### What needs to be done
Only the lines from the beginning of the data through the one with "You are a computer-use" belong in the answer, each retyped exactly, with pictures left out.

Stored data:
● ● ●

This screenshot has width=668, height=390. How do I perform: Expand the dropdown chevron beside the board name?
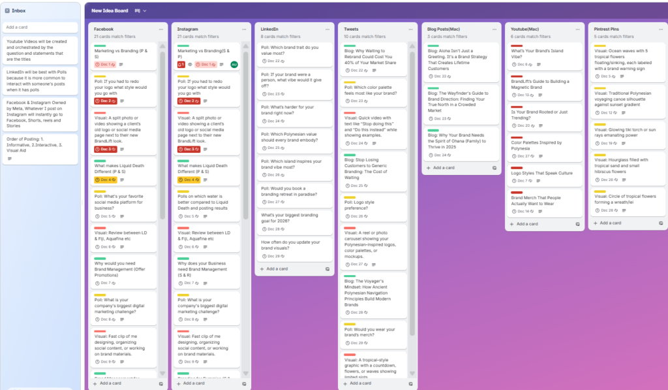(x=145, y=11)
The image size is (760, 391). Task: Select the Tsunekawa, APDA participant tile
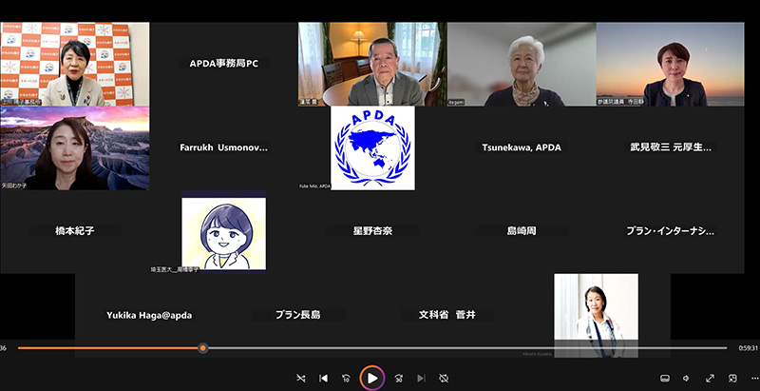[521, 147]
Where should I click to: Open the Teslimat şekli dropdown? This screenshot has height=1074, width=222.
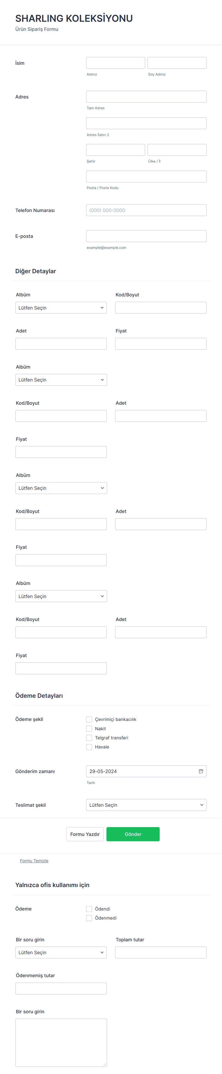146,805
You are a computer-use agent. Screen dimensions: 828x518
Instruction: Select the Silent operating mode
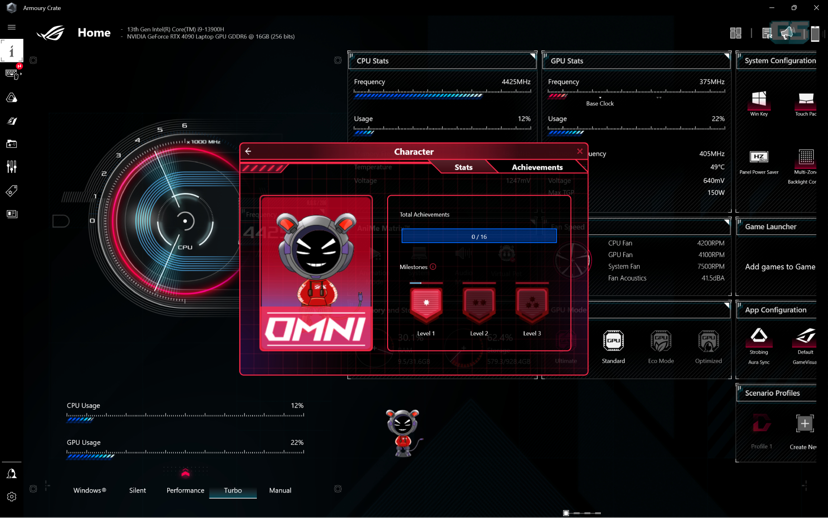click(138, 490)
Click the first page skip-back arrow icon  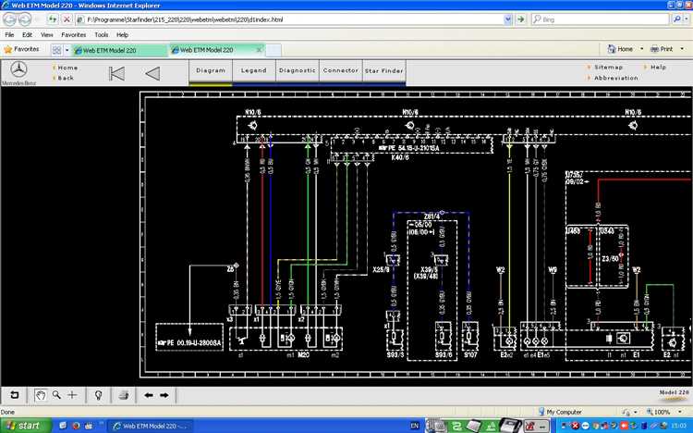click(x=116, y=73)
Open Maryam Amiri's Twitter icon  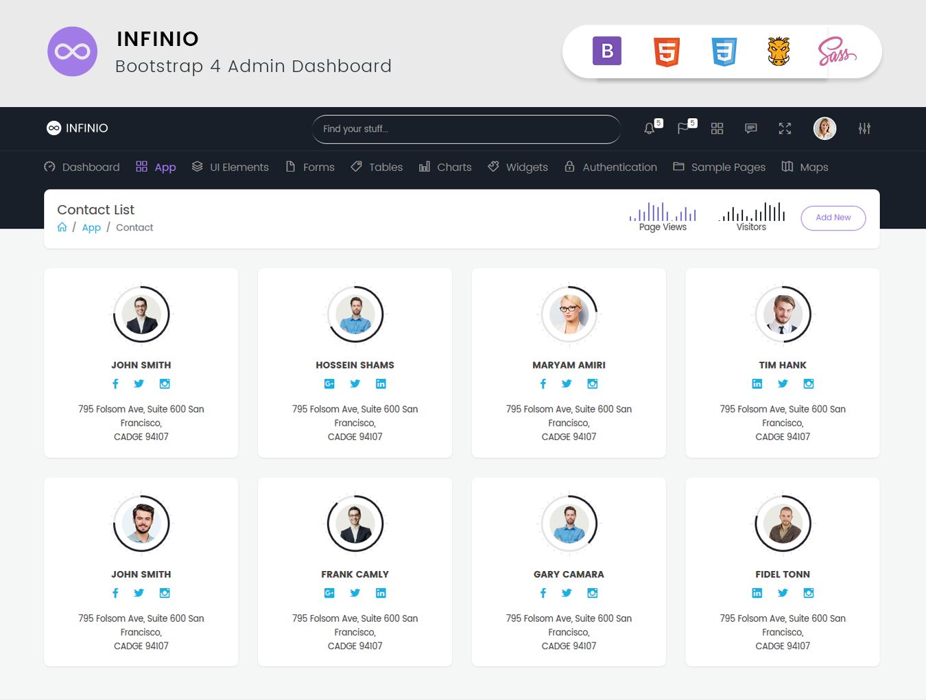click(x=567, y=384)
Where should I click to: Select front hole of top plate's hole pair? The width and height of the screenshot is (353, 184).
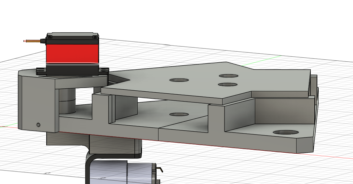point(228,85)
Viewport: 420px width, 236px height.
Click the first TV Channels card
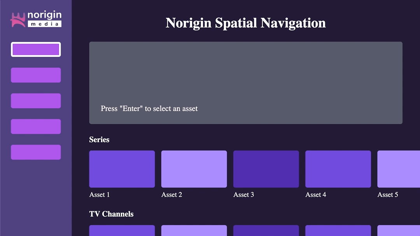coord(122,232)
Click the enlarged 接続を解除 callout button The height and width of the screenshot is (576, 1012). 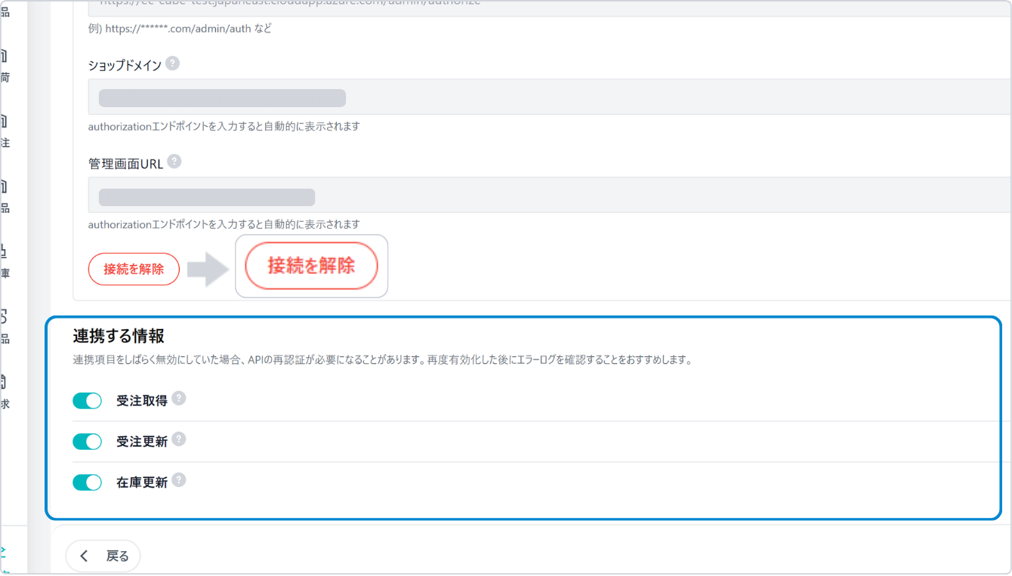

● ● ●

### Solution to this task
This screenshot has width=668, height=390. How do I perform: Expand the dropdown chevron beside the board name?
(x=145, y=11)
The image size is (760, 391). Task: Select the Tsunekawa, APDA participant tile
[521, 147]
Where should I click to: Open the Teslimat şekli dropdown? This screenshot has height=1074, width=222.
146,805
You are a computer-use agent. Screen dimensions: 828x518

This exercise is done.